Granny Smith

Why you should be excited

Granny Smith is a variety originating in Australia that does a few things very well: it’s hard, it’s sour and it’s green.

The story of Granny Smith

You may have heard of this apple variety…

Maybe the worst thing that can happen to an apple is what’s also the best: it becomes so widely grown that almost everyone has tried it and many people have grown bored with it.

Maria Smith likely had no idea, when she found a little apple tree seedling growing in her New South Wales, Australia compost pile, that it would become perhaps the most recognized of all apples.

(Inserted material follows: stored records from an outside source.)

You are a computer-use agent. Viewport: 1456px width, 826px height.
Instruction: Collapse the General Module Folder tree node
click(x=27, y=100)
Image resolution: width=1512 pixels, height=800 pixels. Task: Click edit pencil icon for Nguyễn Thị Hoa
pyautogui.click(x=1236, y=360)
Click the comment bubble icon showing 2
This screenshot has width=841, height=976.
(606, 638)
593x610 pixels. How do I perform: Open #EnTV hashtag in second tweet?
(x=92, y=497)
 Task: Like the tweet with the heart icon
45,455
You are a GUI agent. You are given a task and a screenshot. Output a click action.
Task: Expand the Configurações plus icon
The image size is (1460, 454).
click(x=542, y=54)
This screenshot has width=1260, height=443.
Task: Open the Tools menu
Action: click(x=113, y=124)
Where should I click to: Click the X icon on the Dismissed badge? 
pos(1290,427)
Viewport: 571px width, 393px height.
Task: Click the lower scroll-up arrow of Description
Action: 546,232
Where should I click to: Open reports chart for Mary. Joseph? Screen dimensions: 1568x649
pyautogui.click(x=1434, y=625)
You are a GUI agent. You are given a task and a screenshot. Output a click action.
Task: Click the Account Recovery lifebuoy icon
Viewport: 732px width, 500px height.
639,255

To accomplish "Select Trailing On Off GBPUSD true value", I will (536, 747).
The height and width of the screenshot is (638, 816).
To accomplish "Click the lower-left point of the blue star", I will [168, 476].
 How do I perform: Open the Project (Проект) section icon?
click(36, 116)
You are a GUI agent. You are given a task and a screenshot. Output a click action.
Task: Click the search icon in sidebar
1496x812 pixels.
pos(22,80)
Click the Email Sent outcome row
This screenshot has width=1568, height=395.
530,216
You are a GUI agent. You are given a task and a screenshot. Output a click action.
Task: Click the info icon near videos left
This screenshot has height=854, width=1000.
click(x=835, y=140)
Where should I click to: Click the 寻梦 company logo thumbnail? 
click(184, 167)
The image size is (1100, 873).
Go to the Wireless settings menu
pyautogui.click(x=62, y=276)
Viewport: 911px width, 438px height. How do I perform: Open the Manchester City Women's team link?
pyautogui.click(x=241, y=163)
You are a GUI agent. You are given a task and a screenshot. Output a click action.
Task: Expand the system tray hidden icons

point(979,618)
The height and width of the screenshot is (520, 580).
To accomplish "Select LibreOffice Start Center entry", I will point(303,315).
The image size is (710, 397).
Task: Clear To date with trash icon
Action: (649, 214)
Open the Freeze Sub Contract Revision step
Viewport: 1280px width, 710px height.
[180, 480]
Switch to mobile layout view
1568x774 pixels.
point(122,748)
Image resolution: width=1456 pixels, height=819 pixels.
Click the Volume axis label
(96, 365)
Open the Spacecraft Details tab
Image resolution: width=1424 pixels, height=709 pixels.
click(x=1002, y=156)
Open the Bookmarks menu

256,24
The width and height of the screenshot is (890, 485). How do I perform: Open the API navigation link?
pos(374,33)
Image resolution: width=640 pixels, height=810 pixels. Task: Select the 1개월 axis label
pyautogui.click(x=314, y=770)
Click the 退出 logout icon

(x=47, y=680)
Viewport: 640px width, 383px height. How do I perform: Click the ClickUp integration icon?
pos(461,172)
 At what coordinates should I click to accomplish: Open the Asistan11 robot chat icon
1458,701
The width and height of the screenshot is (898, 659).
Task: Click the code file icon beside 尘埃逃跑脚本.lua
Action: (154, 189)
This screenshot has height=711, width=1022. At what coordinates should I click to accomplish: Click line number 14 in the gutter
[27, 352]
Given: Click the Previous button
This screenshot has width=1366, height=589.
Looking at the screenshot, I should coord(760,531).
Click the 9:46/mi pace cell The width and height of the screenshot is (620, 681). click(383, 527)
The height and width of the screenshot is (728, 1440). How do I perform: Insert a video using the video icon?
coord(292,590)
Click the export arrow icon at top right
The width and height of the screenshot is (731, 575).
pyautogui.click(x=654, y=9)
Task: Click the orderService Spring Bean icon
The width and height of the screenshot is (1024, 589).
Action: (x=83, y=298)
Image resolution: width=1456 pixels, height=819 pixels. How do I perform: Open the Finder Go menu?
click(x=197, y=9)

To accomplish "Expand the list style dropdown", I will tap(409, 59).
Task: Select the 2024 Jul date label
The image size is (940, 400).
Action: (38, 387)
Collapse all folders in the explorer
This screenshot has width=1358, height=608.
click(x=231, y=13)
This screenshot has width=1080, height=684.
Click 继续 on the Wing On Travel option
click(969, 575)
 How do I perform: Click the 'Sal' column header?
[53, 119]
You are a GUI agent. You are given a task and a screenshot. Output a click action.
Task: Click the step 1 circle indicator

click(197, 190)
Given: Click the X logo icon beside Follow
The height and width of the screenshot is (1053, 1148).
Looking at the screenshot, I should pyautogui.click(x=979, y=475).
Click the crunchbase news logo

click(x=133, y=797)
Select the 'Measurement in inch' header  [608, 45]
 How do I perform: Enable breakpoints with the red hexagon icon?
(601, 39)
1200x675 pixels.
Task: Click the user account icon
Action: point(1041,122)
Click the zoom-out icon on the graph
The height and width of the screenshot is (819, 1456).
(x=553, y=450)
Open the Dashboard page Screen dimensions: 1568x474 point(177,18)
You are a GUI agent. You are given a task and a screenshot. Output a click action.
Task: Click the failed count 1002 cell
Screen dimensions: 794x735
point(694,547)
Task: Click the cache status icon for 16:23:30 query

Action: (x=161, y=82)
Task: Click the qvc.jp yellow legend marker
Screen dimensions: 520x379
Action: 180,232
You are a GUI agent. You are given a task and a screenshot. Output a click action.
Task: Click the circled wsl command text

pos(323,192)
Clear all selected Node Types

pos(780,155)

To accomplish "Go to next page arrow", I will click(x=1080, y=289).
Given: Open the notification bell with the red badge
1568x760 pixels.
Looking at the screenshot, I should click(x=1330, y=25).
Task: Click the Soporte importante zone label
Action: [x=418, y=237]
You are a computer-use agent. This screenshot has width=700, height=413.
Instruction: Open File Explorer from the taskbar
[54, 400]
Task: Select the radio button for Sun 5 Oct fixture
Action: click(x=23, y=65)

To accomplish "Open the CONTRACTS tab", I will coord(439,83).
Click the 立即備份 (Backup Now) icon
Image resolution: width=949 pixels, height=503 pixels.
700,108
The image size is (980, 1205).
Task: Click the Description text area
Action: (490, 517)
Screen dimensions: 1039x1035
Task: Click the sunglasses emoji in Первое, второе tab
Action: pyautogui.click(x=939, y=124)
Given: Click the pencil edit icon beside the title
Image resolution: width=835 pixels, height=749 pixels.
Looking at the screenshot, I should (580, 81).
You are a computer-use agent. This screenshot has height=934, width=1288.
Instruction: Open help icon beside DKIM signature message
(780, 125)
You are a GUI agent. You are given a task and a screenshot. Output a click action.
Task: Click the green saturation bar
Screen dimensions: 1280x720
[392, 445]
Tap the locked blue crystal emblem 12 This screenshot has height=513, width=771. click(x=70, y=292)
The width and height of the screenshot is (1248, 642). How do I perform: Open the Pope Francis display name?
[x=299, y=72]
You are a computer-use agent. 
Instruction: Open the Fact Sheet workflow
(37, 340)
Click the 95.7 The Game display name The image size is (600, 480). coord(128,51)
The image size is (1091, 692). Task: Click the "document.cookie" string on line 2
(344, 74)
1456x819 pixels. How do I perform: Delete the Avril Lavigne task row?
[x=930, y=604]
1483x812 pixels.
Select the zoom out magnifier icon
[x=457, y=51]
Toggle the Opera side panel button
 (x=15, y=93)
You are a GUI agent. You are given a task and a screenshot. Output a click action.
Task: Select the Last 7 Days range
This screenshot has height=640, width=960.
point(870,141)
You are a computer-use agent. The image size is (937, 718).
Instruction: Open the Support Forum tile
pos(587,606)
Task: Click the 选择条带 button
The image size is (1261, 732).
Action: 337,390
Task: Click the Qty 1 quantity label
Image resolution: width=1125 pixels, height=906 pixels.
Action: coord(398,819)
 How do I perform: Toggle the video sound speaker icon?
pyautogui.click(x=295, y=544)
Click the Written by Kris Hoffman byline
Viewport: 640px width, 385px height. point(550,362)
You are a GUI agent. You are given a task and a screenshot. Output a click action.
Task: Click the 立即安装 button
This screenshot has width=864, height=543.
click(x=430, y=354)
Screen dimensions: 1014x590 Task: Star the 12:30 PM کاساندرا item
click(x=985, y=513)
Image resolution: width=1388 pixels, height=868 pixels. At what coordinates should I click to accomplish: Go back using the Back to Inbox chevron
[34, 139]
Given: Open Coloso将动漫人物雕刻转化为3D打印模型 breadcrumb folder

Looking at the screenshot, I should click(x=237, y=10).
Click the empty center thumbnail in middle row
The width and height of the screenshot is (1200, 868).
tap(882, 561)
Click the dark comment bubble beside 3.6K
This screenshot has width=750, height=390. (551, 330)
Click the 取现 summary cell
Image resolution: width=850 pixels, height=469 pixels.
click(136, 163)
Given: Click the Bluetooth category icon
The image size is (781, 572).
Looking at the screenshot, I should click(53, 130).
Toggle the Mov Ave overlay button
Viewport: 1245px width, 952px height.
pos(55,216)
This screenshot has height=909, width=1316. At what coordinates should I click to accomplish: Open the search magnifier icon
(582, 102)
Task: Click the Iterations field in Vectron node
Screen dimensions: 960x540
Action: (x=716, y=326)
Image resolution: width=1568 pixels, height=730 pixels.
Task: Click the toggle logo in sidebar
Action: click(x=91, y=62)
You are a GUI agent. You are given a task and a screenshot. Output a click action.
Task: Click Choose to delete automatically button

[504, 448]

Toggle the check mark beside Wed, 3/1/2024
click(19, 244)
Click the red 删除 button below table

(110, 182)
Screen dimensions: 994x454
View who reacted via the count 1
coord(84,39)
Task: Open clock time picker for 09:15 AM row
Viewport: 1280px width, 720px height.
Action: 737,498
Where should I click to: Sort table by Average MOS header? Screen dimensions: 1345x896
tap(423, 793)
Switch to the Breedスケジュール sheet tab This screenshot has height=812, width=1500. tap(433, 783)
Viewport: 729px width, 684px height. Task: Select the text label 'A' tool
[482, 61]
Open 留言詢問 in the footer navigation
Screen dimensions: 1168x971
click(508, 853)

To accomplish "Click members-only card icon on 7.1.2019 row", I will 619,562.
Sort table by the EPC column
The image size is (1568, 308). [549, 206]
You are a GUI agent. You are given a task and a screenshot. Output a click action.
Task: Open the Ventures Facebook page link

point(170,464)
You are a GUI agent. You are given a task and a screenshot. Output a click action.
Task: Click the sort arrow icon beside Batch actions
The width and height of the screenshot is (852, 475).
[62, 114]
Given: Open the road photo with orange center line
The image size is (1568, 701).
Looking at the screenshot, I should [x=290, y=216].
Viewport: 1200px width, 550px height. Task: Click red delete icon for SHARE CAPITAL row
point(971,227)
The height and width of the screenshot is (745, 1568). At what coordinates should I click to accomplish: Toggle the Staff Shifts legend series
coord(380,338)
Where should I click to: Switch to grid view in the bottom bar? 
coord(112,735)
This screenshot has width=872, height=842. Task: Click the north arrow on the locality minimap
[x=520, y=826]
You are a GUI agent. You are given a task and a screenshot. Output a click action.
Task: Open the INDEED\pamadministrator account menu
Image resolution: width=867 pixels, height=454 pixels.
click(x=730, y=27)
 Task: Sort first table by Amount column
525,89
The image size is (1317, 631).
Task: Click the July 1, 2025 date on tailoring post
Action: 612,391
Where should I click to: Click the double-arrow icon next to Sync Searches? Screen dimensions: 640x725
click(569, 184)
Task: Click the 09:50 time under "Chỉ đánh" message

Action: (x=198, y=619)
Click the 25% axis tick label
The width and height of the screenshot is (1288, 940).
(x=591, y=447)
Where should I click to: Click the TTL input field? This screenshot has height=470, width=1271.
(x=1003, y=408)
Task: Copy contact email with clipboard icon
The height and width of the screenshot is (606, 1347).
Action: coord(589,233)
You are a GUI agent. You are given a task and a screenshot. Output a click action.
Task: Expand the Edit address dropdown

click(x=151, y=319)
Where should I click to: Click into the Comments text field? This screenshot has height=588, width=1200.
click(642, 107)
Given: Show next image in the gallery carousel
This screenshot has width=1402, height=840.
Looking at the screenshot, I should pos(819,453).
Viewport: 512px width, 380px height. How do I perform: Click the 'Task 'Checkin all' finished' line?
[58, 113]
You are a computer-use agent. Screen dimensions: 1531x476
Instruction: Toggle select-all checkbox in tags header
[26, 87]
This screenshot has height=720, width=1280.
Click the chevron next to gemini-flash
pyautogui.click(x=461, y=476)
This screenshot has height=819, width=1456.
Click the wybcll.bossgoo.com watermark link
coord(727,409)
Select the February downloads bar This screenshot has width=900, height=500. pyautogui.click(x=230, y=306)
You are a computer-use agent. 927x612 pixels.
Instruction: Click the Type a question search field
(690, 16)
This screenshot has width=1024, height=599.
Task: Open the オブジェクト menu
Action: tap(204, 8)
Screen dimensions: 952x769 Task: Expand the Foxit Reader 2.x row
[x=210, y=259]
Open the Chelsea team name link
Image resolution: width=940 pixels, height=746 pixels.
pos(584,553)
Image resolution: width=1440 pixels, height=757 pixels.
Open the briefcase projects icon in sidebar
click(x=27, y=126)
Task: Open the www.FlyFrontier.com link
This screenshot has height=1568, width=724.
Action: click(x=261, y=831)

By today’s standards, Granny Smith is a bit passé, with its simple sour flavour and total absence of the more popular red colouring.

But Granny Smith remains a very good cooking apple and a good choice when you want an apple that’s simply crisp and super-sour.

Granny Smith Facts

Its origins

Discovered near Sidney, New South Wales, Australia, 1860s.

Flavour, aroma, texture

Hard, crisp, juicy and acidic.

Appearance

The iconic bright green apple.

When they’re available

Very late season (in our orchard, we expect early-mid October).

Quality for fresh eating

Good.

Quality for cooking

Very good.

Quality for cider

Could be a useful source of acid in cider blends.

Keeping ability

Very good (3-4 months when kept refrigerated).